*Directions*: Return, without any change, the stretch of entries from the line containing "Where should I click to: Open 角色管理" through the line containing "Action: click(x=512, y=260)", including both of those lines.

## BEGIN Listed records

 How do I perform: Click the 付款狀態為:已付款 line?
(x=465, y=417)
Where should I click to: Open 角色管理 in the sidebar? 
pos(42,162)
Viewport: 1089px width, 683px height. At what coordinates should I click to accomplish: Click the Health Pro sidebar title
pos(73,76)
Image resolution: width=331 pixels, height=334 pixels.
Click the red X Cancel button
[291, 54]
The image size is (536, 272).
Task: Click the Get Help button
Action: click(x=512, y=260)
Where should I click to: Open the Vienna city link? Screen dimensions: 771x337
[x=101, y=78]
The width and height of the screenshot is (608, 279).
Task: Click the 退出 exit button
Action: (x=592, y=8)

## END Listed records
## BEGIN Listed records

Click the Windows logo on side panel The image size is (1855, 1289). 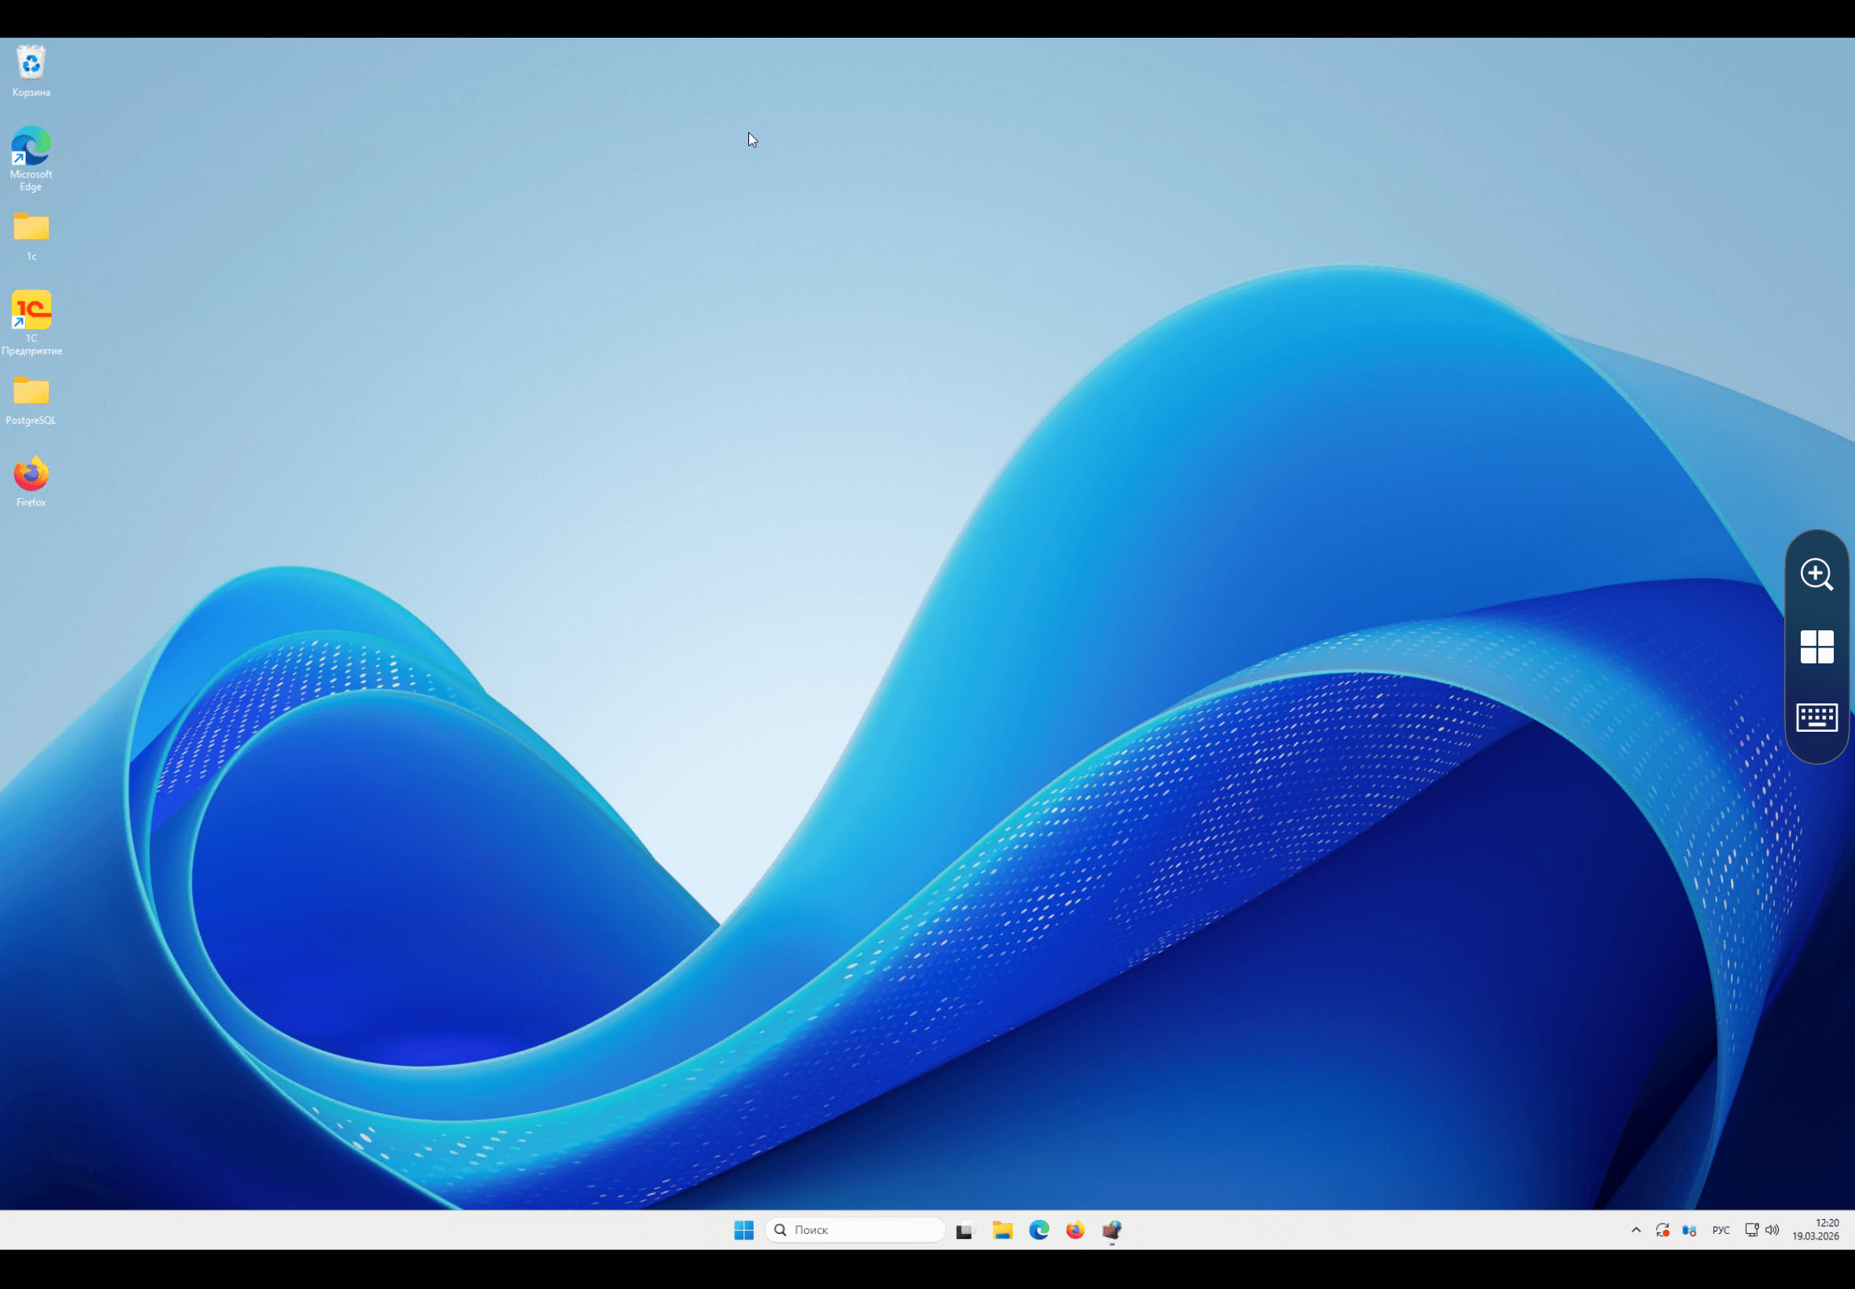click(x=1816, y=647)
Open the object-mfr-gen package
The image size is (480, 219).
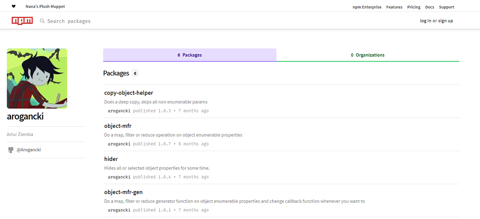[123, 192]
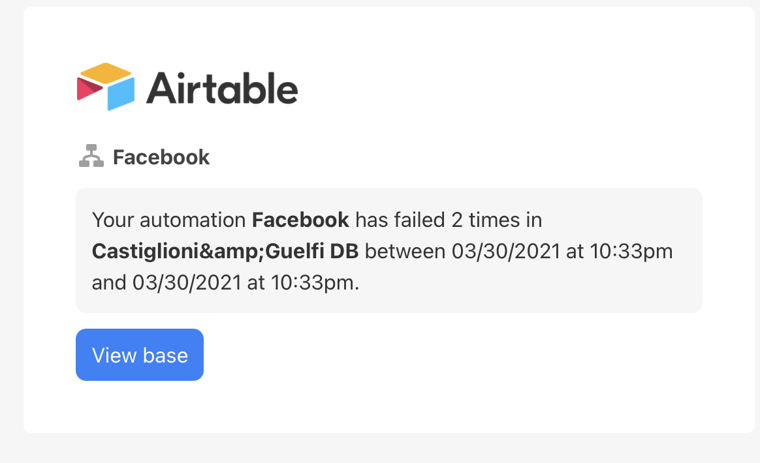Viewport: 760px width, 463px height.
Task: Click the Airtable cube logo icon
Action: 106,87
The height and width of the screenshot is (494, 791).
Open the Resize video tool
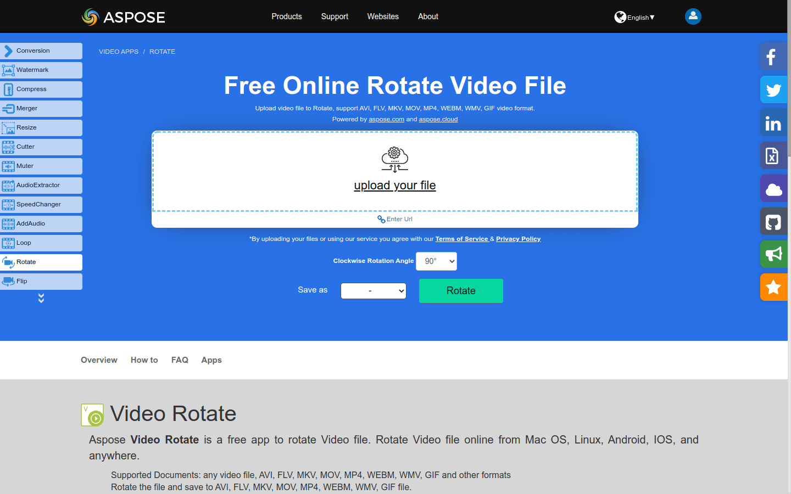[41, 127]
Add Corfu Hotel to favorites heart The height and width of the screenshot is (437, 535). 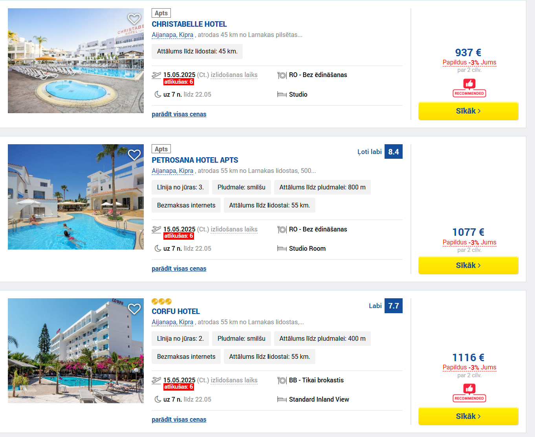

## END Listed records
## BEGIN Listed records

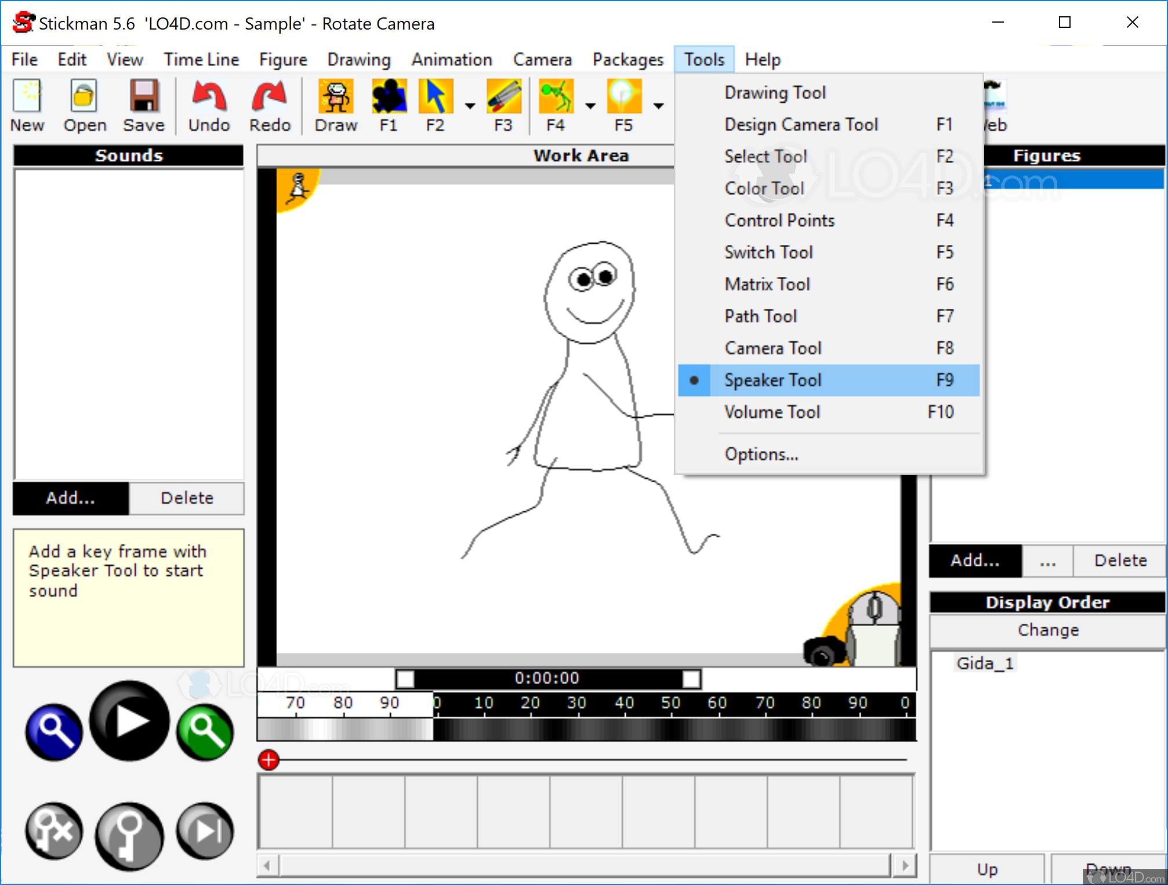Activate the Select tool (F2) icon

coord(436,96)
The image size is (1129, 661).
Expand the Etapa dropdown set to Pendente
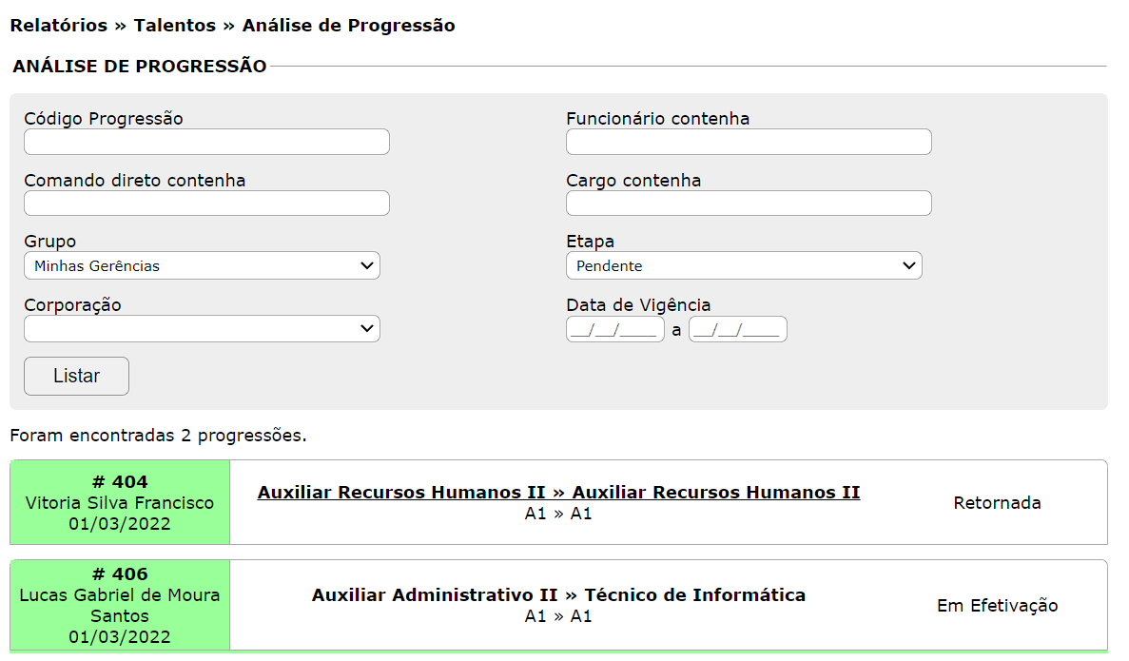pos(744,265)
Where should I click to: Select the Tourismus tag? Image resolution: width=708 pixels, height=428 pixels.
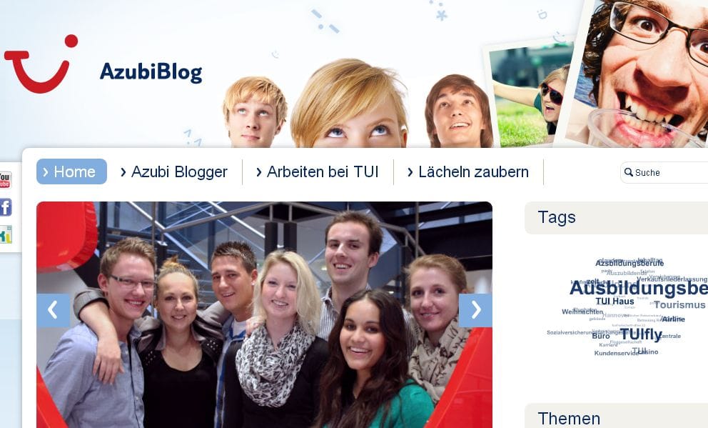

## END Listed records

*Exercise result*:
Where should I click to: Open 角色管理 in the sidebar? 
pos(42,162)
Viewport: 1089px width, 683px height. At what coordinates should I click to accomplish: Click the Health Pro sidebar title
pos(73,76)
Image resolution: width=331 pixels, height=334 pixels.
Click the red X Cancel button
[291, 54]
The image size is (536, 272).
Task: Click the Get Help button
Action: click(x=512, y=260)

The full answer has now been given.